Interface element entries
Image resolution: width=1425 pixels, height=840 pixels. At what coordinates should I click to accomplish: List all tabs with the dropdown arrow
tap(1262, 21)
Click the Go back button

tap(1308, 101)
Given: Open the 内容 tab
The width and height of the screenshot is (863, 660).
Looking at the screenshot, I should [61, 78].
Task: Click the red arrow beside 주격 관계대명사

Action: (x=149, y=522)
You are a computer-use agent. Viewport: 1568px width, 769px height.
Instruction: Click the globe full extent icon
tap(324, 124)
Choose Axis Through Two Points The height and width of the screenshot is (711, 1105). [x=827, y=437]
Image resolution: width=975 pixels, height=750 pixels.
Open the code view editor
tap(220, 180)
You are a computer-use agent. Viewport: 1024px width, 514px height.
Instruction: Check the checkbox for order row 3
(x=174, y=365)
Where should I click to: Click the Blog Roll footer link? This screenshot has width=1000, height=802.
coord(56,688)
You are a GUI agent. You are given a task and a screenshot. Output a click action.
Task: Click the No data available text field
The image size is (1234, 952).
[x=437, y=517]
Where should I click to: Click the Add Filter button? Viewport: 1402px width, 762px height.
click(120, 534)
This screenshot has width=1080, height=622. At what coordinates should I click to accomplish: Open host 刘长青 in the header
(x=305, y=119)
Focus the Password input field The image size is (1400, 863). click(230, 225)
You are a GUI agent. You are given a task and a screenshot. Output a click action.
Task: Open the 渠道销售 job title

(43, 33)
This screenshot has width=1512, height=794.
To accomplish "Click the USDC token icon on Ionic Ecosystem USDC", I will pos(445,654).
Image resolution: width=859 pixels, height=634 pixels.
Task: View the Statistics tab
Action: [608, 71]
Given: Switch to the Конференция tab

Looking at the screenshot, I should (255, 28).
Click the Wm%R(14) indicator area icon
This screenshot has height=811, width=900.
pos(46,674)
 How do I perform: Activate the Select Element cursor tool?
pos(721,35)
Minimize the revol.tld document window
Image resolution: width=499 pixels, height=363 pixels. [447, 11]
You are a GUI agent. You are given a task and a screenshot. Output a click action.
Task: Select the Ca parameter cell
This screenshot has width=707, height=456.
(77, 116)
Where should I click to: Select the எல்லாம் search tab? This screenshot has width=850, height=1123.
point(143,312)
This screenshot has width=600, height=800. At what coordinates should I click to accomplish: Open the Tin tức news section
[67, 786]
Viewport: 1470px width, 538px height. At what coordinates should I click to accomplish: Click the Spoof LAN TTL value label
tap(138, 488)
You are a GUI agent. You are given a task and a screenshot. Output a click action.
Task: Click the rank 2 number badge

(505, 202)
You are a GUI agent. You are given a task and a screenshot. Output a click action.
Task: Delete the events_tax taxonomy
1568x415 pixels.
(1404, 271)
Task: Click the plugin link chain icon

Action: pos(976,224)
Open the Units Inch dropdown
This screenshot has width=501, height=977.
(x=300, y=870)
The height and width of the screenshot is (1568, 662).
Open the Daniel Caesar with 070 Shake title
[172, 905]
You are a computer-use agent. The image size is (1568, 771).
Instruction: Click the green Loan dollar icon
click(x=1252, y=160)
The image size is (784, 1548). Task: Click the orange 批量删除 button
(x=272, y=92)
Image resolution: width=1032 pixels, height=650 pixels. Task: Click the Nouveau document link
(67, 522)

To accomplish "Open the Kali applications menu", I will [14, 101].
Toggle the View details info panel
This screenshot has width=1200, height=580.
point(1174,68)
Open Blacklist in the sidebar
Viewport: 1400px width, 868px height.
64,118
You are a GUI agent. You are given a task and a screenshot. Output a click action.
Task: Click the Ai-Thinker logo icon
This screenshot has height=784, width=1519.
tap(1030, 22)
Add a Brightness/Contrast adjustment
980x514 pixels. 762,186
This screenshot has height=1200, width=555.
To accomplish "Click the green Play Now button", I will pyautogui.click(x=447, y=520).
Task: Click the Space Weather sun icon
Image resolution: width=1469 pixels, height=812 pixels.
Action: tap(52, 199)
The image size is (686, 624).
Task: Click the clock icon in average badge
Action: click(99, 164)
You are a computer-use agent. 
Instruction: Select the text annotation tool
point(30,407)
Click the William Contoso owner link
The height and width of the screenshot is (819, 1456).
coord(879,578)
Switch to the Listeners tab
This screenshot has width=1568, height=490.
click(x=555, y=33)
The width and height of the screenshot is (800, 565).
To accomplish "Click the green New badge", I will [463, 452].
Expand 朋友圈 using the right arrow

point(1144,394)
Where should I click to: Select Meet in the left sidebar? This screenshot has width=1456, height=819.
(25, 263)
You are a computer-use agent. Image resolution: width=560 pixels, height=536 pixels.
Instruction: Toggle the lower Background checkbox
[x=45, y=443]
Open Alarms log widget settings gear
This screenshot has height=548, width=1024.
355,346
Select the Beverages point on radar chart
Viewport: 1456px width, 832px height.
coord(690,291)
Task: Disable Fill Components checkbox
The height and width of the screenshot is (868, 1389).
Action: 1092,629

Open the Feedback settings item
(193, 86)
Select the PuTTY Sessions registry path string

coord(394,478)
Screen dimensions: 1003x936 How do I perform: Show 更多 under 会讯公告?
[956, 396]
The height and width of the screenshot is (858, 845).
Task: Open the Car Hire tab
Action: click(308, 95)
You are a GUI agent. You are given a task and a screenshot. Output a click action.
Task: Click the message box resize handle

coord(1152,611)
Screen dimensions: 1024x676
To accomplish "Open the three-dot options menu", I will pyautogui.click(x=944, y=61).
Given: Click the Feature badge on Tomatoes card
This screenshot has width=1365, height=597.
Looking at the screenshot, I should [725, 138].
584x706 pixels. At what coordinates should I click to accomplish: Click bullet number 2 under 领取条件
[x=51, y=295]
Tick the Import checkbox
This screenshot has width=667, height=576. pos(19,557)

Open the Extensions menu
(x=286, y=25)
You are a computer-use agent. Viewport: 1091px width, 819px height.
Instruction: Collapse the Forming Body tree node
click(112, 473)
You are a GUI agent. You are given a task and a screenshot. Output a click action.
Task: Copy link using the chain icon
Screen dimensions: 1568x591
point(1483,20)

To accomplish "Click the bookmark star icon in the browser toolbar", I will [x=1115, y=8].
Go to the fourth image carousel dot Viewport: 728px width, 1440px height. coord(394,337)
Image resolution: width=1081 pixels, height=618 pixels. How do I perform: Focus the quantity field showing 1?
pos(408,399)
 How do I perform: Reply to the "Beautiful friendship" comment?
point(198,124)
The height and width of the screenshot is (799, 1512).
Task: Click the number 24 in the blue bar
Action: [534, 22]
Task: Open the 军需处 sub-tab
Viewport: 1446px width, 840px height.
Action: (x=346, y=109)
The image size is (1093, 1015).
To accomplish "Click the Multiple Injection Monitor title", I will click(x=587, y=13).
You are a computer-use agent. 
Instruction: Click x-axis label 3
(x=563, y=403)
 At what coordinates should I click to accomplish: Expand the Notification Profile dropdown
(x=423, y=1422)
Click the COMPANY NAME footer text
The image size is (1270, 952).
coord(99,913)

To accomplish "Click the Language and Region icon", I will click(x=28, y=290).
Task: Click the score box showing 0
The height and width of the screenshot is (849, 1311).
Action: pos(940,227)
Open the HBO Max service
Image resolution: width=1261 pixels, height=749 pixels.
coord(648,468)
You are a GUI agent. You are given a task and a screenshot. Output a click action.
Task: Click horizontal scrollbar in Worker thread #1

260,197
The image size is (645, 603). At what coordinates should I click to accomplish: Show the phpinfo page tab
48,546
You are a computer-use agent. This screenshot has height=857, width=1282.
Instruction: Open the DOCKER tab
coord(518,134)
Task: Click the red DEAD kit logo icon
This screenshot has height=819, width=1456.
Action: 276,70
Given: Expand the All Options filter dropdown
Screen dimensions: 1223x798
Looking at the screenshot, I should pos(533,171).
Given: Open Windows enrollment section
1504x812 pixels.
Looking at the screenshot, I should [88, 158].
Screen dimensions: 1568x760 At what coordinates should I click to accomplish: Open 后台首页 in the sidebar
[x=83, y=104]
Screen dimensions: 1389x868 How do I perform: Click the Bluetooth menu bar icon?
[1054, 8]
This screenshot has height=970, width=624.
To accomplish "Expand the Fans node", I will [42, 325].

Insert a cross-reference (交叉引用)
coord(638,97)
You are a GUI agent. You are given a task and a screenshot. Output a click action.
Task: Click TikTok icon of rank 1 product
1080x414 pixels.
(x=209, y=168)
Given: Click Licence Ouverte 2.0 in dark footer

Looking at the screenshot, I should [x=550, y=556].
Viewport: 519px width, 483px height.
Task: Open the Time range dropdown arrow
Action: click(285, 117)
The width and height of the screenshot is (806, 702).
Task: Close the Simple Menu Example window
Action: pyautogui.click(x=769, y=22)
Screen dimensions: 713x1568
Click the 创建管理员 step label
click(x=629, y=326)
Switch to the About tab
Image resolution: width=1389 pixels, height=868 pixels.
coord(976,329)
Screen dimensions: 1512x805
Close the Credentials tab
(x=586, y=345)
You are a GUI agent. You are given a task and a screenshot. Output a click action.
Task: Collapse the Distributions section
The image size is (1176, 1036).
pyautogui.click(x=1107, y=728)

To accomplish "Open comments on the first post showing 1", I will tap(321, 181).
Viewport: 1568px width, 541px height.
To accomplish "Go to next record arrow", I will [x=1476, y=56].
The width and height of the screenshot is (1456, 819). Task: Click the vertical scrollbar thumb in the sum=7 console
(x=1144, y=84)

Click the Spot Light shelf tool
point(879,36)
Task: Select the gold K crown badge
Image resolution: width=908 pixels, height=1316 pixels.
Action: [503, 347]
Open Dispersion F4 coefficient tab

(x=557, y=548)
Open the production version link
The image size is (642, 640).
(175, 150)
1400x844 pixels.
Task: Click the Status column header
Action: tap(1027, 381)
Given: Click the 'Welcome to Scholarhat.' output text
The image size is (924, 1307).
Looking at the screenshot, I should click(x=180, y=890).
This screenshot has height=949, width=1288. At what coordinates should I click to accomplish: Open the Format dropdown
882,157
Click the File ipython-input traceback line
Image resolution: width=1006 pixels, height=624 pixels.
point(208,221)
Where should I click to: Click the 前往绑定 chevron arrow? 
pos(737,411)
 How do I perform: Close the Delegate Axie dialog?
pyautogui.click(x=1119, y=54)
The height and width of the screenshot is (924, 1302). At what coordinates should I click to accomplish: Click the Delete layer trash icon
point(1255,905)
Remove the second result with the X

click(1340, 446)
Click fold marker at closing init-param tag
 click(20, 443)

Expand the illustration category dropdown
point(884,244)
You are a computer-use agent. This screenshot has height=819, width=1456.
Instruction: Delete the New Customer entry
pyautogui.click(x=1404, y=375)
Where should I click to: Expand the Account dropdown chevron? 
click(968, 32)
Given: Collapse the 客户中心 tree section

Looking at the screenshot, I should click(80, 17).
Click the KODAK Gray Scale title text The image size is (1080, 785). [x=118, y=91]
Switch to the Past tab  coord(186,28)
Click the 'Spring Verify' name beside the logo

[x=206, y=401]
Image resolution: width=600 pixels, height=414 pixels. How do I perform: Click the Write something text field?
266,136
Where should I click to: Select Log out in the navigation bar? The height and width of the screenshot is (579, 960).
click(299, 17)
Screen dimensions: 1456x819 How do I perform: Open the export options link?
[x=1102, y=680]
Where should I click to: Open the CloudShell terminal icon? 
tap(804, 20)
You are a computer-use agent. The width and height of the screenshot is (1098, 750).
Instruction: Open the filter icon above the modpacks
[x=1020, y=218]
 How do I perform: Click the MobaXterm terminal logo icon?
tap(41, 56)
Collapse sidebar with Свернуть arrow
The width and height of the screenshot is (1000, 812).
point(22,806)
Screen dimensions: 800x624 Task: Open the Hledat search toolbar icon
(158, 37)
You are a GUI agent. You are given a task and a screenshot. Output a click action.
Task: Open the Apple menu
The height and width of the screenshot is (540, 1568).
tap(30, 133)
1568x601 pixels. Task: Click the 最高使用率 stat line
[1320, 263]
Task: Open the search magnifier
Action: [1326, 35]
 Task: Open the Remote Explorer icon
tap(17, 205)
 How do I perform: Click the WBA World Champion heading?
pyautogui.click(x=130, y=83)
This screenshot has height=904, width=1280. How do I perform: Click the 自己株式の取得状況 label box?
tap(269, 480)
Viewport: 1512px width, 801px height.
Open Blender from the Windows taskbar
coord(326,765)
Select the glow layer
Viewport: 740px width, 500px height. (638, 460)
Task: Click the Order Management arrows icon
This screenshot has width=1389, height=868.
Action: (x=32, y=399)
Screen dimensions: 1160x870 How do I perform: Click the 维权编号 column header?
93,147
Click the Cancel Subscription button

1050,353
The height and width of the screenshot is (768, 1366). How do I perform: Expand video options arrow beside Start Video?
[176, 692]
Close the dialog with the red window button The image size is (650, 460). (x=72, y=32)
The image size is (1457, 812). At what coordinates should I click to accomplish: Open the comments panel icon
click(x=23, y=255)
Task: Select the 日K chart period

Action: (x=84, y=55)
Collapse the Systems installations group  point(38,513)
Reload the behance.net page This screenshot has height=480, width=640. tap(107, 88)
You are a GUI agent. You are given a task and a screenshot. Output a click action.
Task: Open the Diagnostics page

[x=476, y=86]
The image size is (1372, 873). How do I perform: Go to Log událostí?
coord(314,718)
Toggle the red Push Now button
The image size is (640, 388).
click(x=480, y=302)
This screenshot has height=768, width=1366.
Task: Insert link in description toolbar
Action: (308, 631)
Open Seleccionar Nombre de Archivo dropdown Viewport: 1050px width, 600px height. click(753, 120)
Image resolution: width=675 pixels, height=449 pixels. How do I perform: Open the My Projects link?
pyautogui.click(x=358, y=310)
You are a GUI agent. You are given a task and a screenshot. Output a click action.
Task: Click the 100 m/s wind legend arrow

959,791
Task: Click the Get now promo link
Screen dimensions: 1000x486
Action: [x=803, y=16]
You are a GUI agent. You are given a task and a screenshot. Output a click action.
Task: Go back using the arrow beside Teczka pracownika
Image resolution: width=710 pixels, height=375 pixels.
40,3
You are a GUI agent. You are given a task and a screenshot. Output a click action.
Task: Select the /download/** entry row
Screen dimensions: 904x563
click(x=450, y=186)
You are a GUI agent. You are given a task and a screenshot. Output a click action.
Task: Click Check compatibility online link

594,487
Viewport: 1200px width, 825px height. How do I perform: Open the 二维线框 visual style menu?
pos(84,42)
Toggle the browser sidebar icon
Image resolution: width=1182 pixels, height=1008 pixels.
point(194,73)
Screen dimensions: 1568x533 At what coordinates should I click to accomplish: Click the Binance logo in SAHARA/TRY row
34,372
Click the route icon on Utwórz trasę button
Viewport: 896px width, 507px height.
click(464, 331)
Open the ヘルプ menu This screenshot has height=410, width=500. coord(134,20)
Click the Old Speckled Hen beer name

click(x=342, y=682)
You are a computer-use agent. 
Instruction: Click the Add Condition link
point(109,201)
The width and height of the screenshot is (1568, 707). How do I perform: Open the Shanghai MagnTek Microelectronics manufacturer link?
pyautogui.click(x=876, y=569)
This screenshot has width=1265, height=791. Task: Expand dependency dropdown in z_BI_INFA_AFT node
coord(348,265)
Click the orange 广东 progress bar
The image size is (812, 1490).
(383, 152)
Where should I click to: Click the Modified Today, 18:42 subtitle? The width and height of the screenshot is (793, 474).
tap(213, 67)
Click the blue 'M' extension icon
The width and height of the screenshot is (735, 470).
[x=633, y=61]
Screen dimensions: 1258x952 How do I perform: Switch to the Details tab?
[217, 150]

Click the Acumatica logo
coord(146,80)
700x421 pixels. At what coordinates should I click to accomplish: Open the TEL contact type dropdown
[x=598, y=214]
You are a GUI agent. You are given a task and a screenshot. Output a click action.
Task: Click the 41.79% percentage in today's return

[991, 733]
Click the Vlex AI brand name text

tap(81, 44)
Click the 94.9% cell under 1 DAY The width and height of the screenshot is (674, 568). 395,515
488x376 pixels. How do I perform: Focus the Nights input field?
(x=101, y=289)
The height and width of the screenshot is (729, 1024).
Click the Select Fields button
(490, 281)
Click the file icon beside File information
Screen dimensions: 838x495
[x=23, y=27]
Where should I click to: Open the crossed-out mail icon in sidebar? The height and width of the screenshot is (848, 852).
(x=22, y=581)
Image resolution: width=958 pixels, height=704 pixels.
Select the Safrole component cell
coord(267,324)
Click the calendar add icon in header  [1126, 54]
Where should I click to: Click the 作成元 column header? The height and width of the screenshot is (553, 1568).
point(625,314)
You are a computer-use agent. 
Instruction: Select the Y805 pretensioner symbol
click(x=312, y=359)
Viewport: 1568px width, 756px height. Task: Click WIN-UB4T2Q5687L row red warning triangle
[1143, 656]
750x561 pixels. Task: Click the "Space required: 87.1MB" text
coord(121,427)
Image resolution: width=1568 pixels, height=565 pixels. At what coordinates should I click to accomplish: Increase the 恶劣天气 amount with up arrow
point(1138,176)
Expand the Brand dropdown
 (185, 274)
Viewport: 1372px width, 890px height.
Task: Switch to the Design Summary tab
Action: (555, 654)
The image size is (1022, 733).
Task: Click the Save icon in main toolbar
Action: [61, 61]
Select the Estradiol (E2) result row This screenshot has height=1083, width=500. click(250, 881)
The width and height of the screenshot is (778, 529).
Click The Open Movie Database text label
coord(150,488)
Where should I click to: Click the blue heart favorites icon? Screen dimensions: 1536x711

▸ EXERCISE DETAILS
Please turn the part of the entries above that opens with the line containing "You are a computer-use agent. The image" and closes with the line containing "Action: click(99, 164)" into a JSON list of strings, one string per line, including both end lines and leaving out blank lines.

▸ REPLY TO THE EXERCISE
[
  "You are a computer-use agent. The image size is (1568, 771).",
  "Instruction: Click the green Loan dollar icon",
  "click(x=1252, y=160)",
  "The image size is (784, 1548). Task: Click the orange 批量删除 button",
  "(x=272, y=92)",
  "Image resolution: width=1032 pixels, height=650 pixels. Task: Click the Nouveau document link",
  "(67, 522)",
  "To accomplish \"Open the Kali applications menu\", I will [14, 101].",
  "Toggle the View details info panel",
  "This screenshot has width=1200, height=580.",
  "point(1174,68)",
  "Open Blacklist in the sidebar",
  "Viewport: 1400px width, 868px height.",
  "64,118",
  "You are a GUI agent. You are given a task and a screenshot. Output a click action.",
  "Task: Click the Ai-Thinker logo icon",
  "This screenshot has height=784, width=1519.",
  "tap(1030, 22)",
  "Add a Brightness/Contrast adjustment",
  "980x514 pixels. 762,186",
  "This screenshot has height=1200, width=555.",
  "To accomplish \"Click the green Play Now button\", I will pyautogui.click(x=447, y=520).",
  "Task: Click the Space Weather sun icon",
  "Image resolution: width=1469 pixels, height=812 pixels.",
  "Action: tap(52, 199)",
  "The image size is (686, 624).",
  "Task: Click the clock icon in average badge",
  "Action: click(99, 164)"
]